— Exercise —
Rewrite everything from the line containing "Click the Google+ icon at bottom right" down to the line containing "tap(788, 597)" in the data below as a JSON list of strings, one per line, skipping blank lines. Leave the pictures out.

— Records provided —

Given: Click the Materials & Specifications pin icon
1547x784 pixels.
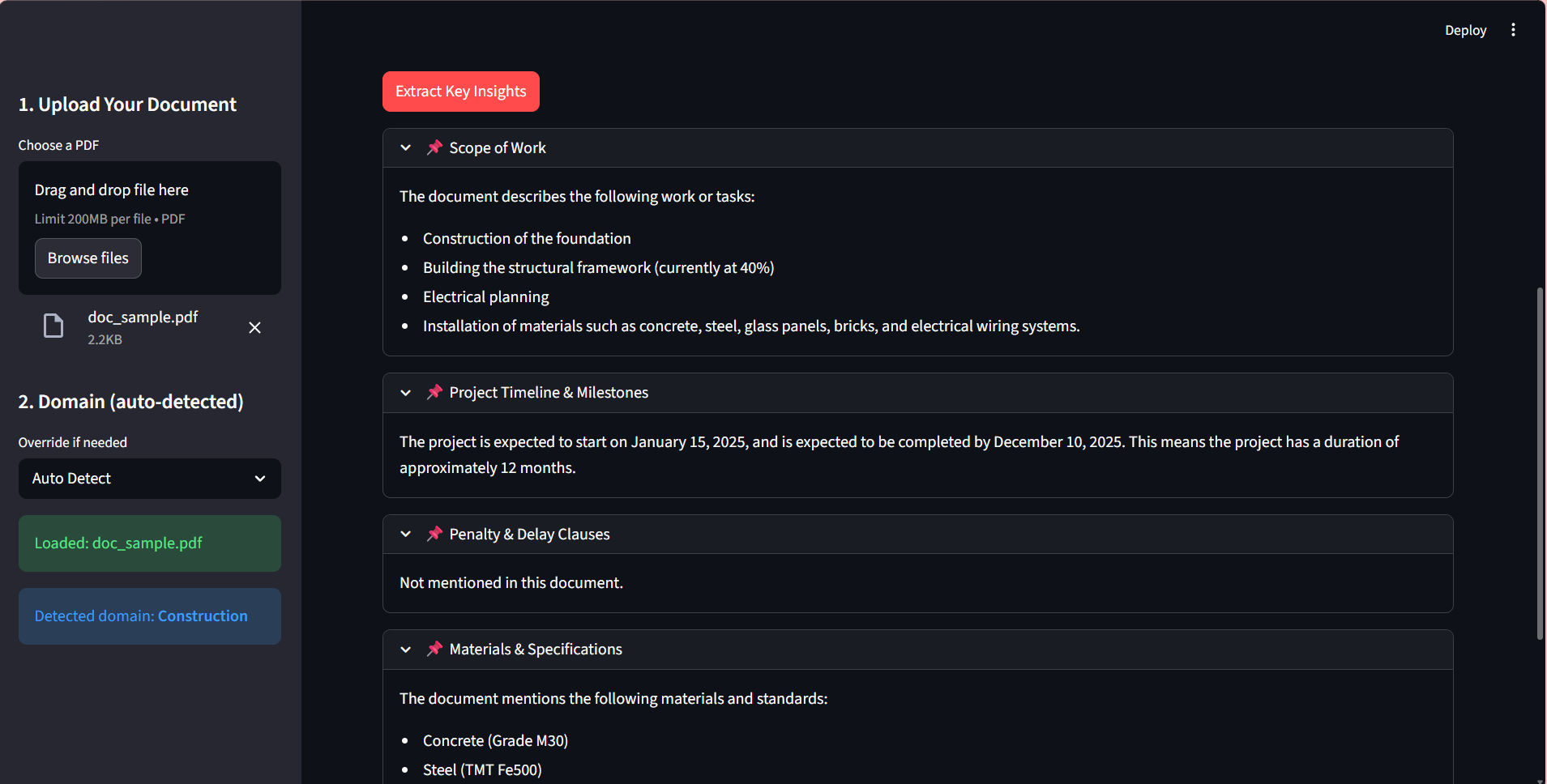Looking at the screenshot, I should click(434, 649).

* * *

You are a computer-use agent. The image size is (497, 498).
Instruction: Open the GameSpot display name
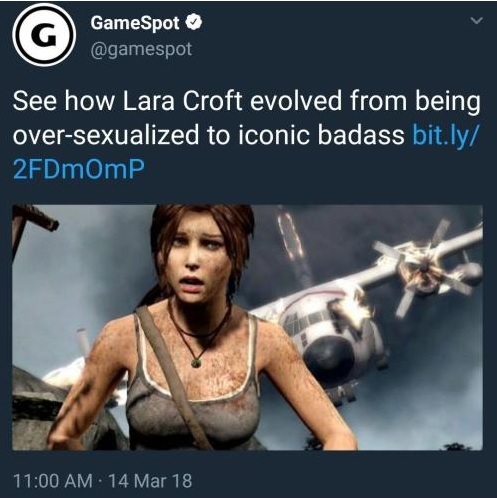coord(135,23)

...

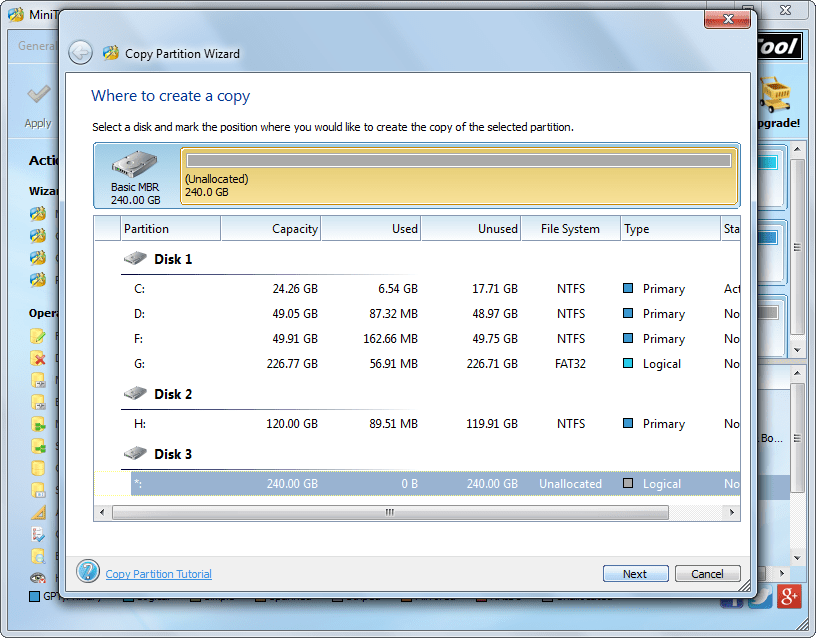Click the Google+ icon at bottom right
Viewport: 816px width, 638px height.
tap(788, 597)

— Written solution —
[
  "Click the Google+ icon at bottom right",
  "Viewport: 816px width, 638px height.",
  "tap(788, 597)"
]